2LO calling: The birth of British public radio | Science Museum (2024)

In 1922 the BBC transmitted its first radio programme, marking the beginnings of official state broadcasting and a new era for listeners at home.

On 14 November 1922, Arthur Burrows, Director of Programmes at the British Broadcasting Company, launched Britain’s first national radio broadcasting service from Marconi House in the Strand, London.

Speaking clearly, with the authoritative intonation that would become iconic, he opened the transmission at 18.00 with:

This is 2LO, Marconi House, London calling.

What was radio broadcasting like before the BBC?

In the years following the First World War, many former military radio operators became amateur radio enthusiasts, tinkering with their home-made sets to pick up transmissions, and transmitting their own talks or music. They used radio to share their discoveries, forming a community of fellow experimenters.

My main hobby in my schooldays was, as with many other boys of my generation, the making of radio receiving sets.... It was... as near magic as anyone could conceive, in that with a few mainly home-made components simply connected together one could conjure speech and music out of the air.
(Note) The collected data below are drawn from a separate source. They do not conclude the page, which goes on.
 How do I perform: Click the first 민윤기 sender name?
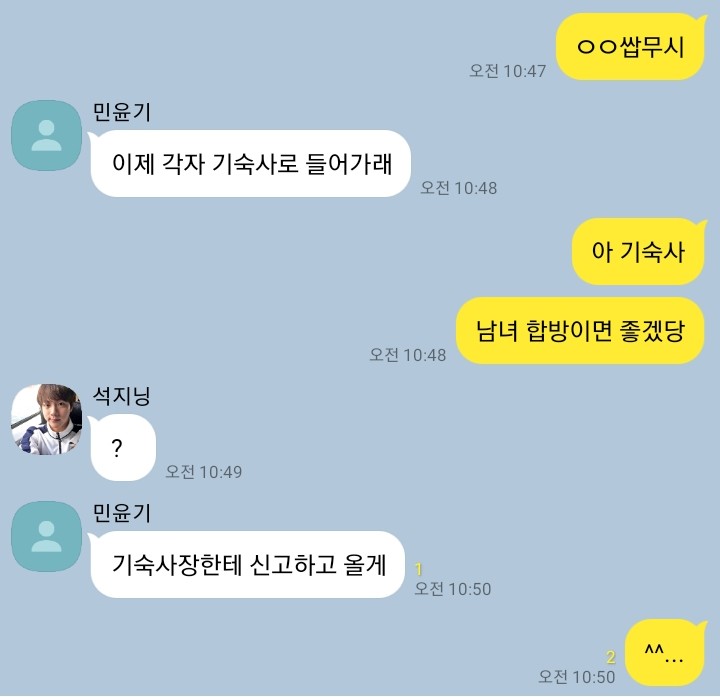(122, 112)
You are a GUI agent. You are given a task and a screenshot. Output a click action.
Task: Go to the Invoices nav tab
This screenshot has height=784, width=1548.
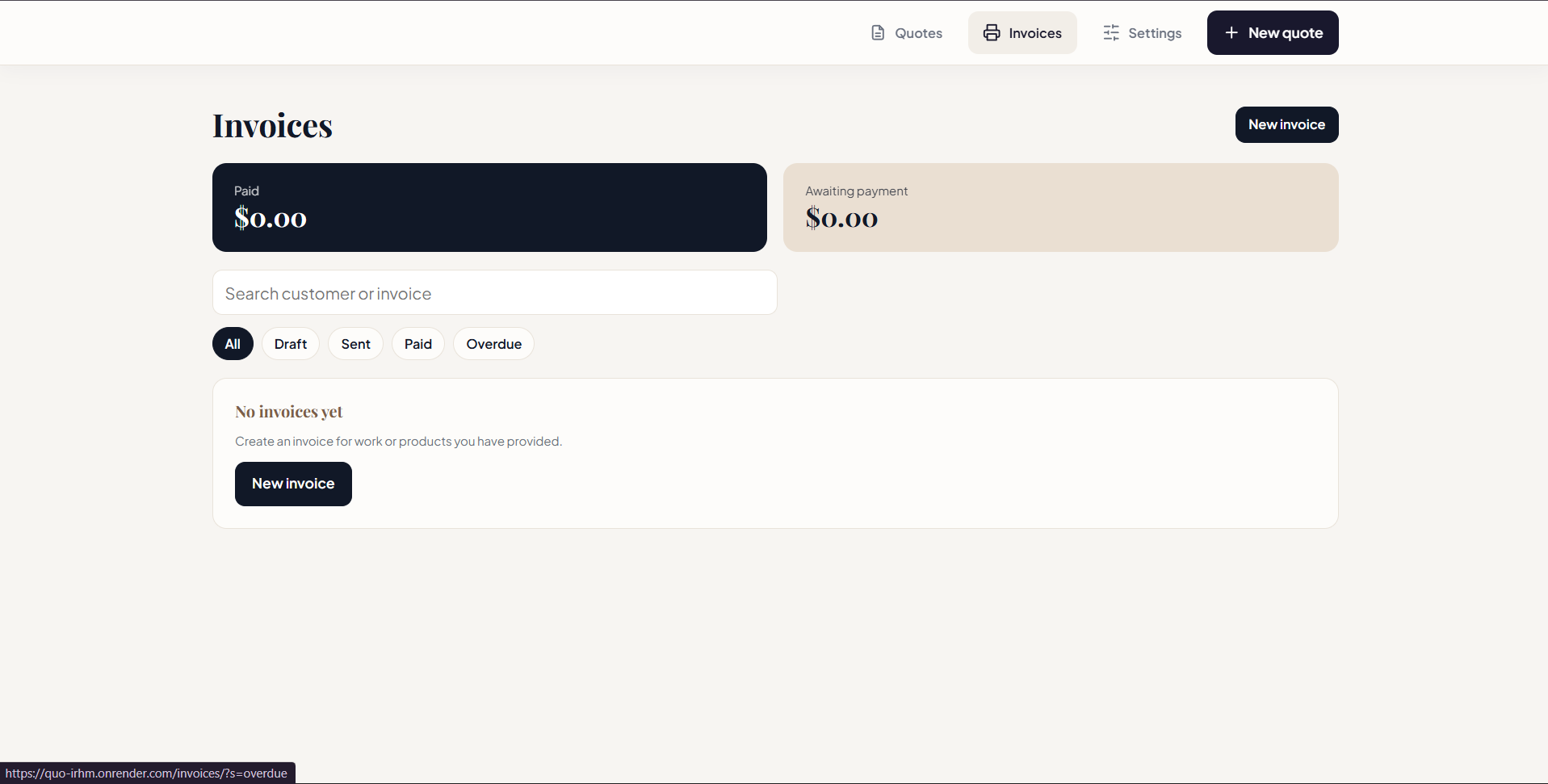(x=1022, y=33)
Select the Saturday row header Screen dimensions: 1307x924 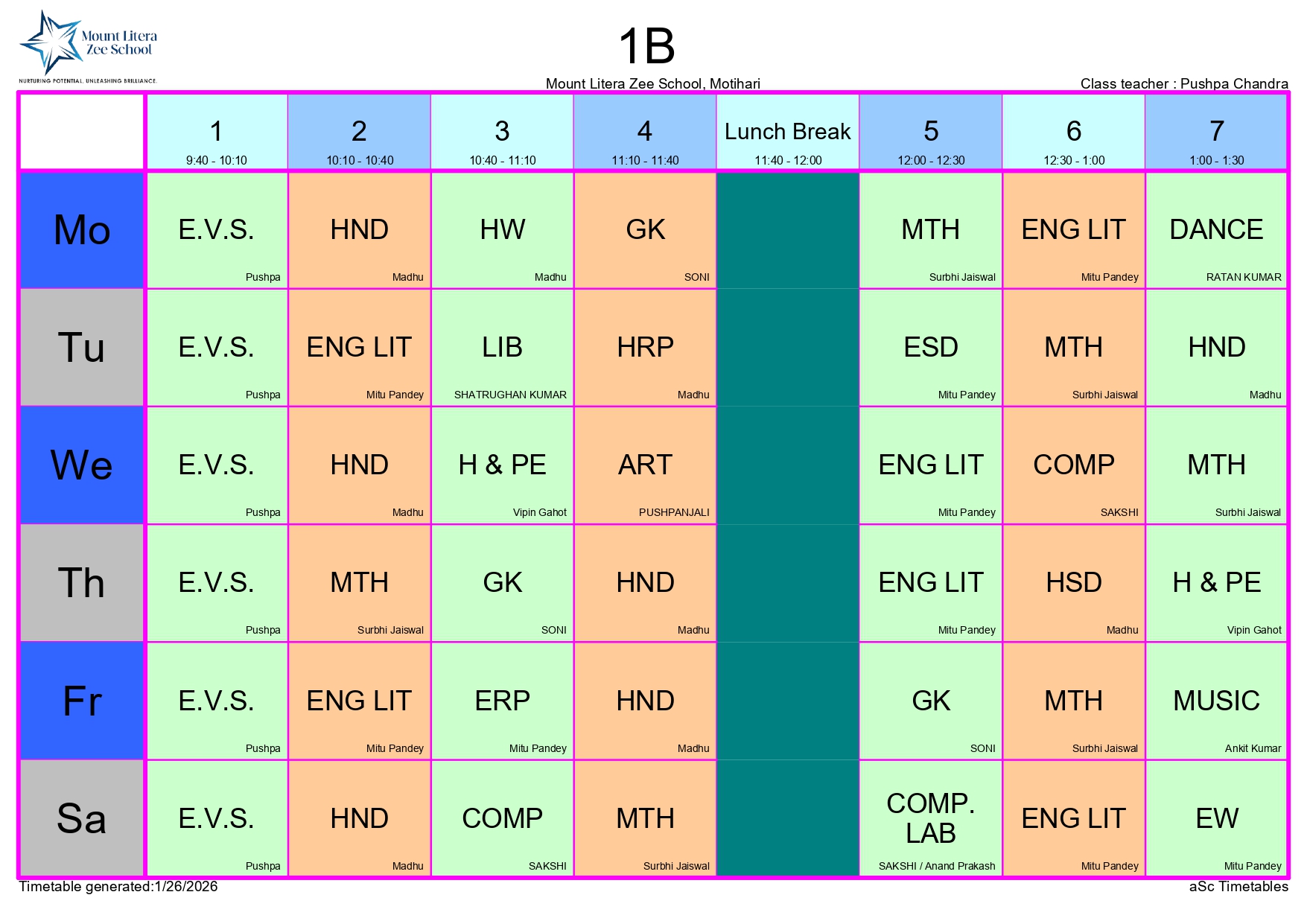[82, 818]
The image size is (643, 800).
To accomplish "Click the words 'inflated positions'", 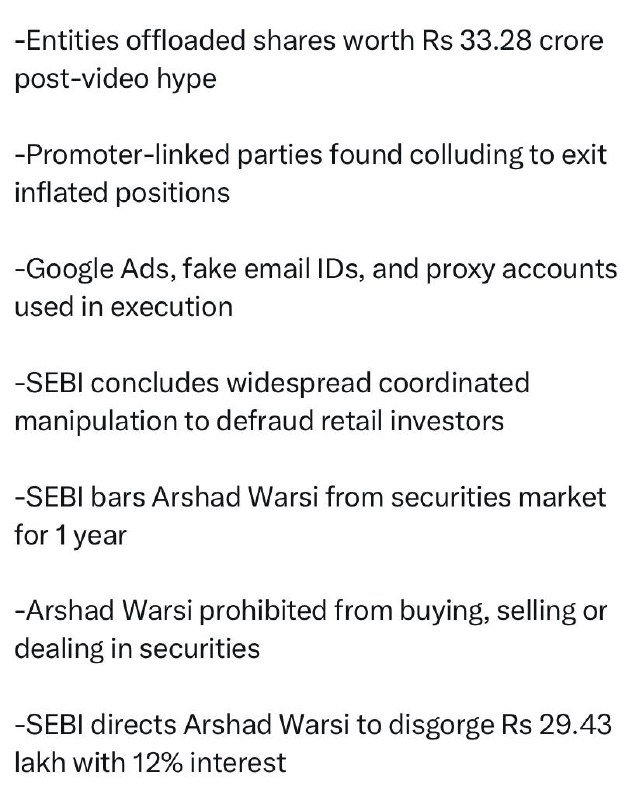I will point(122,193).
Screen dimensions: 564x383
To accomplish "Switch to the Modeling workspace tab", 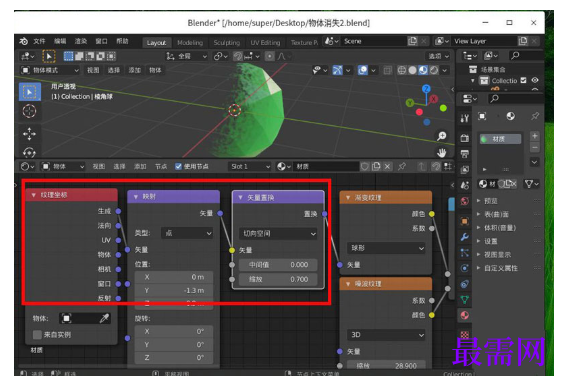I will click(190, 42).
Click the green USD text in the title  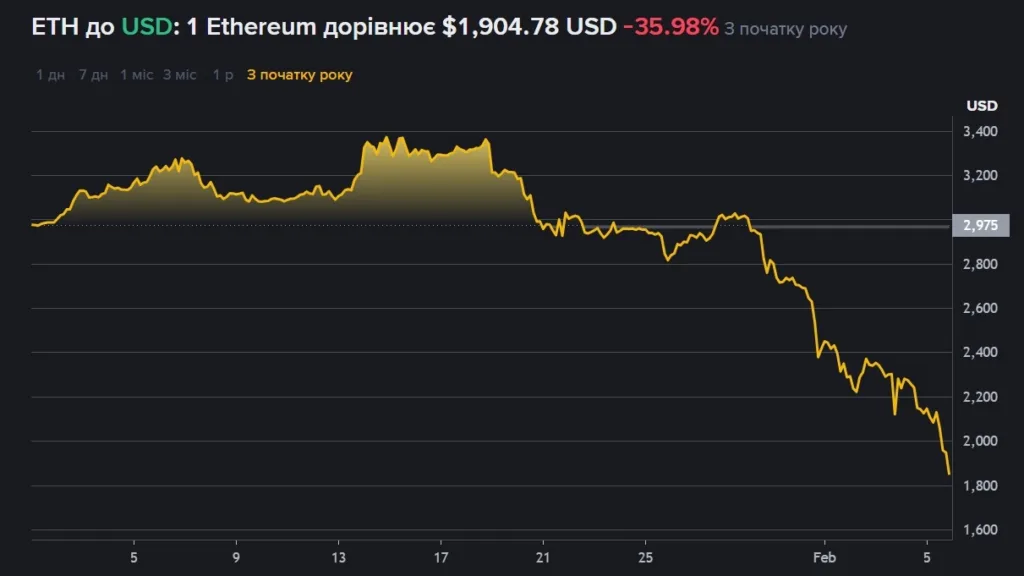[x=143, y=28]
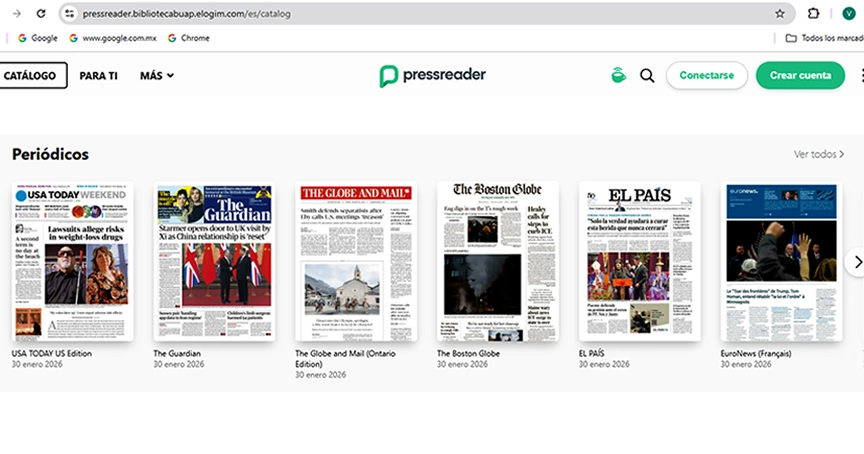Expand Ver todos for Periódicos
The width and height of the screenshot is (864, 454).
(819, 154)
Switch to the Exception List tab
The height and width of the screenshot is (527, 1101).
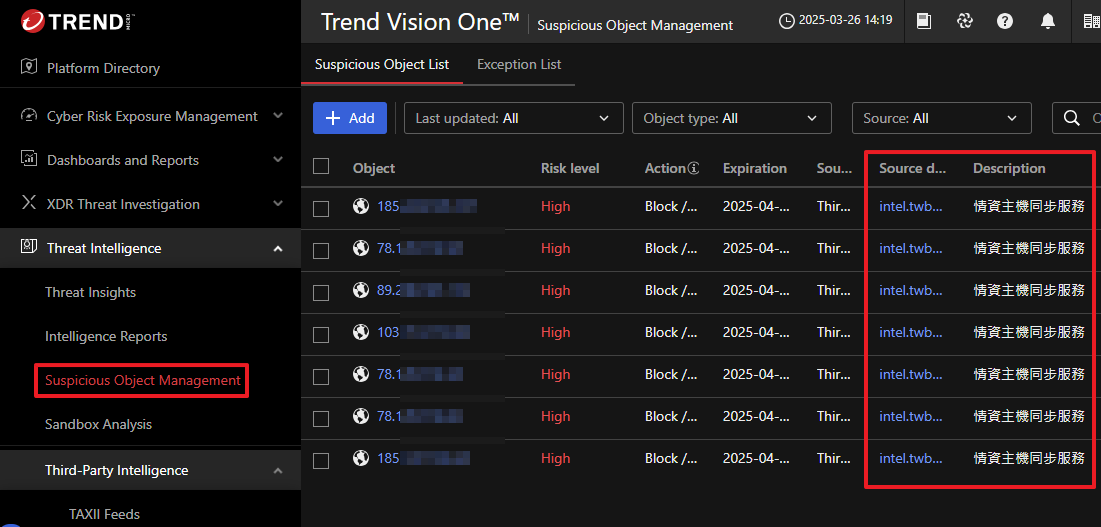coord(519,64)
R V Jones, physicist and intelligence expert (1978)

This community was delighted when the Marconi Company began to broadcast from a high-powered transmitter at its research station in Chelmsford, Essex, in 1920. It became a challenge to see how far from the transmitter you could receive the signal. To make life more interesting, the Marconi engineers began to broadcast music and entertainment rather than simple, dull test messages.

When was the first public radio broadcast in the UK?

Britain’s first advertised live public broadcast took place on 15 June 1920, two years before the BBC's first programme, when the famous Australian opera singer Dame Nellie Melba sang into Chelmsford’s microphone, sponsored by the Daily Mail.

This venture into entertainment proved too much for the General Post Office (GPO), which withdrew Marconi’s licence for broadcasting from Chelmsford.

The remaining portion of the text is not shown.